American fashion designer (born 1978)

Stacey Bendet Eisner is an American fashion designer who is founder and CEO of the clothing company Alice + Olivia.

==Early life and education==
Bendet was born in 1978 to Olivia (née Bendet) and Joseph Daniel Wiener. Bendet is of Jewish heritage and had a traditional bat mitzvah celebration. Bendet's father ran a textile import business and was "involved in one of the country's leading lace-manufacturing companies", while she herself was interested in fashion and clothing from a young age. Bendet graduated from Horace Greeley High School in Chappaqua, New York, and studied international relations and French at the University of Pennsylvania, graduating in 1999.

==Career==

=== Alice + Olivia ===
In 2002, Bendet founded Alice + Olivia. Bendet proposed a jeans-style cut slim at the hip to create the illusion of elongated legs and a lean silhouette. Designer Lisa Kline noticed her walking by and ordered 20 sets of pairs, which provided an opportunity for Bendet to launch a collection based around that concept at the Russian Tea Room. Soon after, the department store Barneys New York placed an order, and Andrew Rosen, developer of the Theory fashion line, offered to finance Bendet's new business.

In 2018 the company filed a lawsuit against the Steve Madden-owned Betsey Johnson label for copyright and trademark infringement.
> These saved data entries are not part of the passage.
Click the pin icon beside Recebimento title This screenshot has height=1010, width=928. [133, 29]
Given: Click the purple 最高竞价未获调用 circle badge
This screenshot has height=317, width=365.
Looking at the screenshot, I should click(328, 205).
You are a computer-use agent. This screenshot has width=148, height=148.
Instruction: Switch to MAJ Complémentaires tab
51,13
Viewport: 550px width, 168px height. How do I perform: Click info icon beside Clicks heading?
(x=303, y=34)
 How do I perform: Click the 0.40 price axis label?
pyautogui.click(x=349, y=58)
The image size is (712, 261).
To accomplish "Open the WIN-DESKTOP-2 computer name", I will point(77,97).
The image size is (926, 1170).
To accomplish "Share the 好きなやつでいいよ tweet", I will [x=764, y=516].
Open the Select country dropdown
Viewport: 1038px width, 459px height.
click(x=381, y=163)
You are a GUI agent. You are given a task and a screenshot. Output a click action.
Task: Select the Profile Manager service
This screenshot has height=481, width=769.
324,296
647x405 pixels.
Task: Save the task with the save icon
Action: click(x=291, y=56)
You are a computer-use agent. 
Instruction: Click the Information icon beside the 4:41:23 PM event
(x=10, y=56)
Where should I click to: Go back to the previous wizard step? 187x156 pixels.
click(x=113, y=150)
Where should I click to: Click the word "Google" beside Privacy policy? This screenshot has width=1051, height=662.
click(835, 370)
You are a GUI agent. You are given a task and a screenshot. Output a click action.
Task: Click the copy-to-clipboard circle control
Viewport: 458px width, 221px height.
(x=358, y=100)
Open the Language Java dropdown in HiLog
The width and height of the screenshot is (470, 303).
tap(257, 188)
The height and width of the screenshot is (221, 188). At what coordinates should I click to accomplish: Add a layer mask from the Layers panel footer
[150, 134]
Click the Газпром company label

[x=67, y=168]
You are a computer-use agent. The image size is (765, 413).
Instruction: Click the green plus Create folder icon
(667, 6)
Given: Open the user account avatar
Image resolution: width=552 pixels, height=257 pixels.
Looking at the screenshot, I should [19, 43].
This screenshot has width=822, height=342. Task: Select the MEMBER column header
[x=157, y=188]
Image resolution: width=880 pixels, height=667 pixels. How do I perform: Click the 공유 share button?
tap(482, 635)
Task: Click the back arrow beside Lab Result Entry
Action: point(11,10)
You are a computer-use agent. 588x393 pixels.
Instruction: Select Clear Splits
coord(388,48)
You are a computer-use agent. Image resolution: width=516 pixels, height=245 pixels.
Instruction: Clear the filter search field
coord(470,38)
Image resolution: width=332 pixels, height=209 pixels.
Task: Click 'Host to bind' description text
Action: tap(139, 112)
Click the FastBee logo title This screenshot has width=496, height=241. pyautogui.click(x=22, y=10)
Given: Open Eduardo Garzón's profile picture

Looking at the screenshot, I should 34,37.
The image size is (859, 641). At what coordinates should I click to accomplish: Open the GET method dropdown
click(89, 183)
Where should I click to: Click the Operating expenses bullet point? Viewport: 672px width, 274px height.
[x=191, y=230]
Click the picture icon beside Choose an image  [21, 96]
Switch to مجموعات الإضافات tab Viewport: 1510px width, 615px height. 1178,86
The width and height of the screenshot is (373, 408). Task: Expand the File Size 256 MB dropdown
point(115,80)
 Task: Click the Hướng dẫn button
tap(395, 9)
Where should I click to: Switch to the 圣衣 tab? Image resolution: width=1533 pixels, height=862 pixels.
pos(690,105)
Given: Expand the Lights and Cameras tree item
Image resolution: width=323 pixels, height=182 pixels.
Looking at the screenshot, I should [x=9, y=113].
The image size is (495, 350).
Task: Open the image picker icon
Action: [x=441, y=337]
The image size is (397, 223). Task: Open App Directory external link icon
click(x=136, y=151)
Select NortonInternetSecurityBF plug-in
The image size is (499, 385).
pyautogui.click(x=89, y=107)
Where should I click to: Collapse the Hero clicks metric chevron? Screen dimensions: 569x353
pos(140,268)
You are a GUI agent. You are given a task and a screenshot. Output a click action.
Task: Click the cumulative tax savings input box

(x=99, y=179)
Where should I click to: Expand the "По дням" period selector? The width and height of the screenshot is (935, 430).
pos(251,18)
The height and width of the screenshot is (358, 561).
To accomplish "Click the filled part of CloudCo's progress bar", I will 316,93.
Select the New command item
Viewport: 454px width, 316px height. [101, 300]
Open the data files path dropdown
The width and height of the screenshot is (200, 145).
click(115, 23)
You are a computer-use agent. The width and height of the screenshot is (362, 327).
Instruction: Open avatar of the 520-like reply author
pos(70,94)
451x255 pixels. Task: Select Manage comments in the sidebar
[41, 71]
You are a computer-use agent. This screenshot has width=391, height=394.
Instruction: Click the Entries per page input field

It accused Betsey Johnson of using Bendet's signature face, the "StaceFace," on its bags.

=== Other ventures ===
In 2020, she founded and launched Creatively, a networking platform for the creative industry.

Also, in 2020, Bendet co-founded an Instagram campaign called #ShareTheMicNow to bring African-American women's voices to the forefronts of predominately white women's Instagram accounts in an "account takeover" format.

==Personal life==
She married film producer Eric Eisner, a son of former Walt Disney Company executive Michael Eisner, on the Caribbean island of Anguilla in 2008. The couple have three children: Eloise Breckenridge Eisner, Scarlet Haven Eisner, and Athena Belle Eisner.

Bendet practices ashtanga vinyasa yoga.

Bendet has appeared on the Vanity Fair Best-Dressed list four years in a row and is in the Best-Dressed Hall of Fame.